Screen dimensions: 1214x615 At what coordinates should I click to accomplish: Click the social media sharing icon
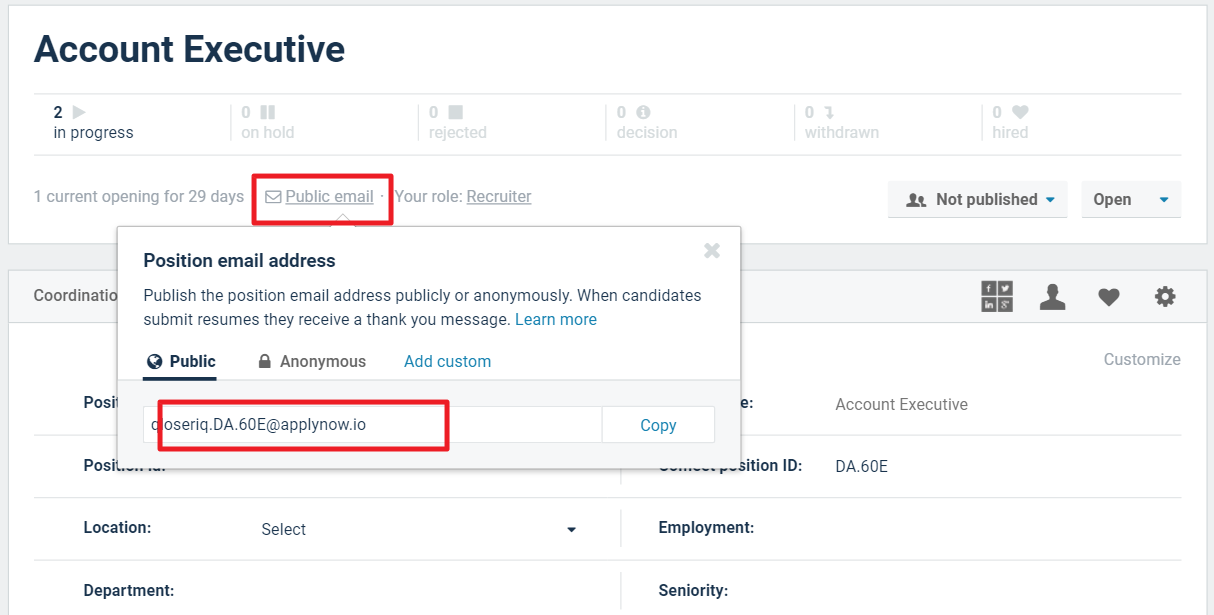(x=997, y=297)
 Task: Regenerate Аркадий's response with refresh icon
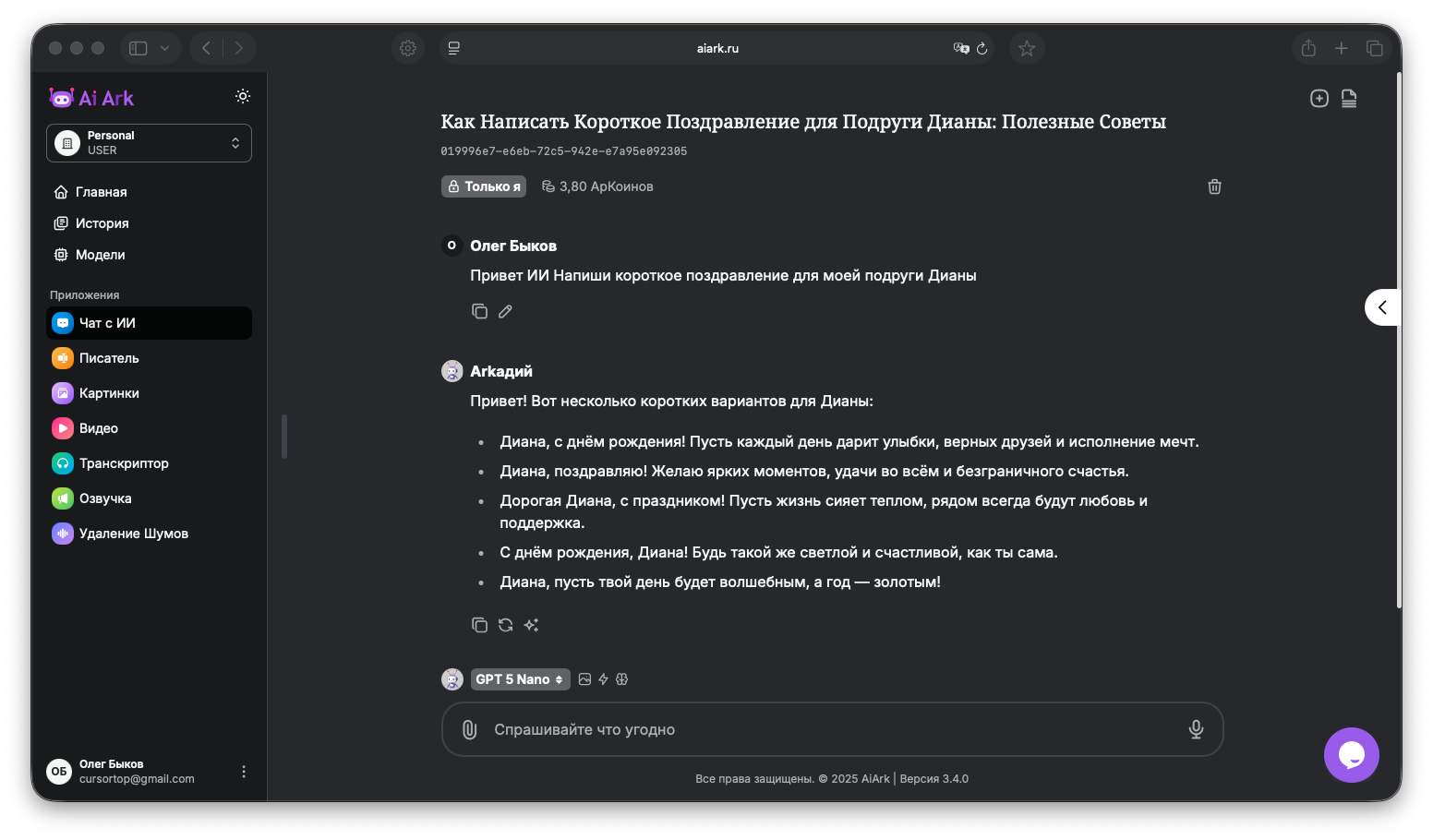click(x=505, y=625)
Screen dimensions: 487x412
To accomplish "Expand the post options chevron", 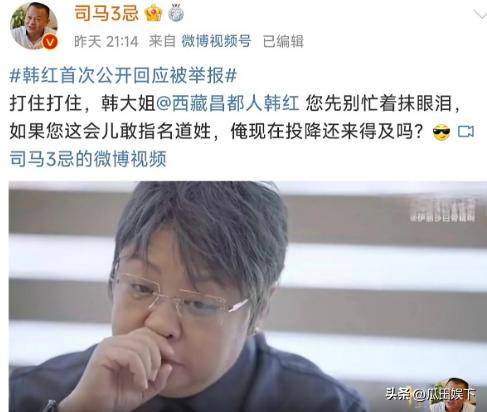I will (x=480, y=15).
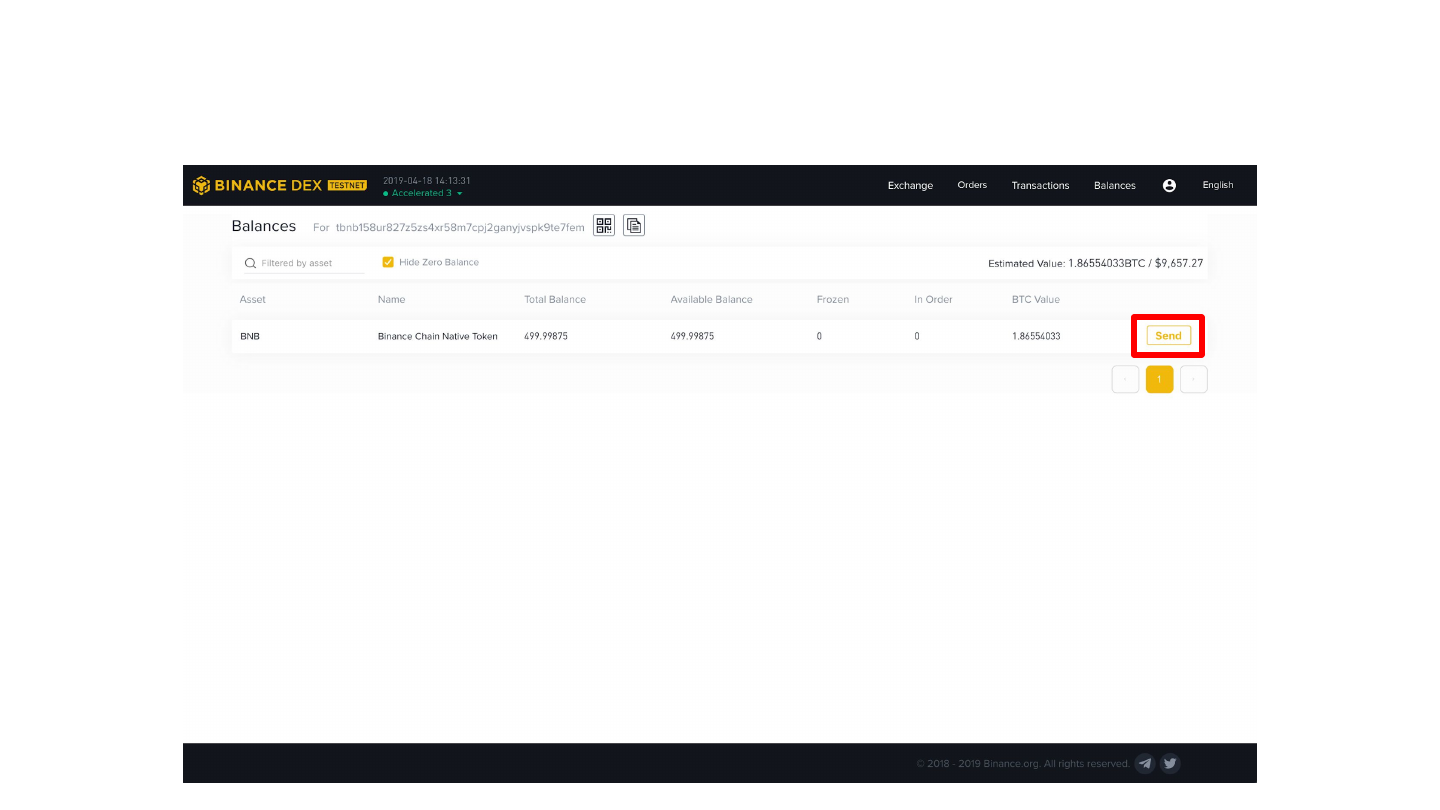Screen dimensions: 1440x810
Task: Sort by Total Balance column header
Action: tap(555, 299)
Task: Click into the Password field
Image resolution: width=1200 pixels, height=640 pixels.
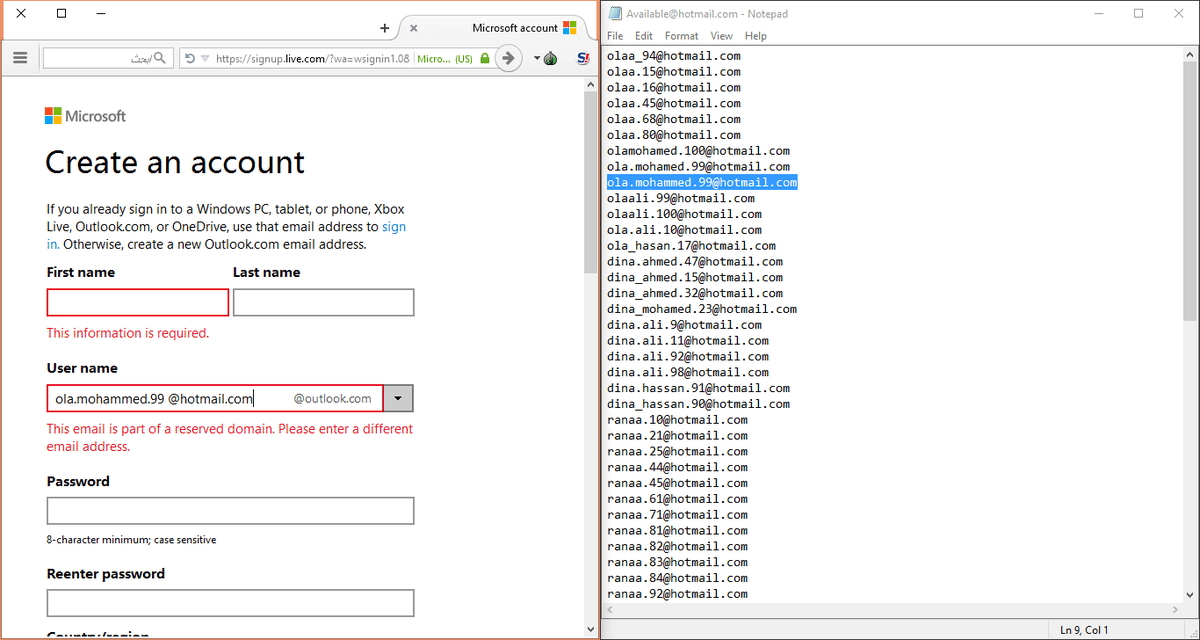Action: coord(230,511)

========================================================================

__YOUR GOAL__. Starting at the line that holds "Image resolution: width=1200" and stopping at the last line of the listing above, write out each line exactly as it appears, and omit the pictures.

__TASK SOLUTION__.
Image resolution: width=1200 pixels, height=640 pixels.
Action: coord(230,511)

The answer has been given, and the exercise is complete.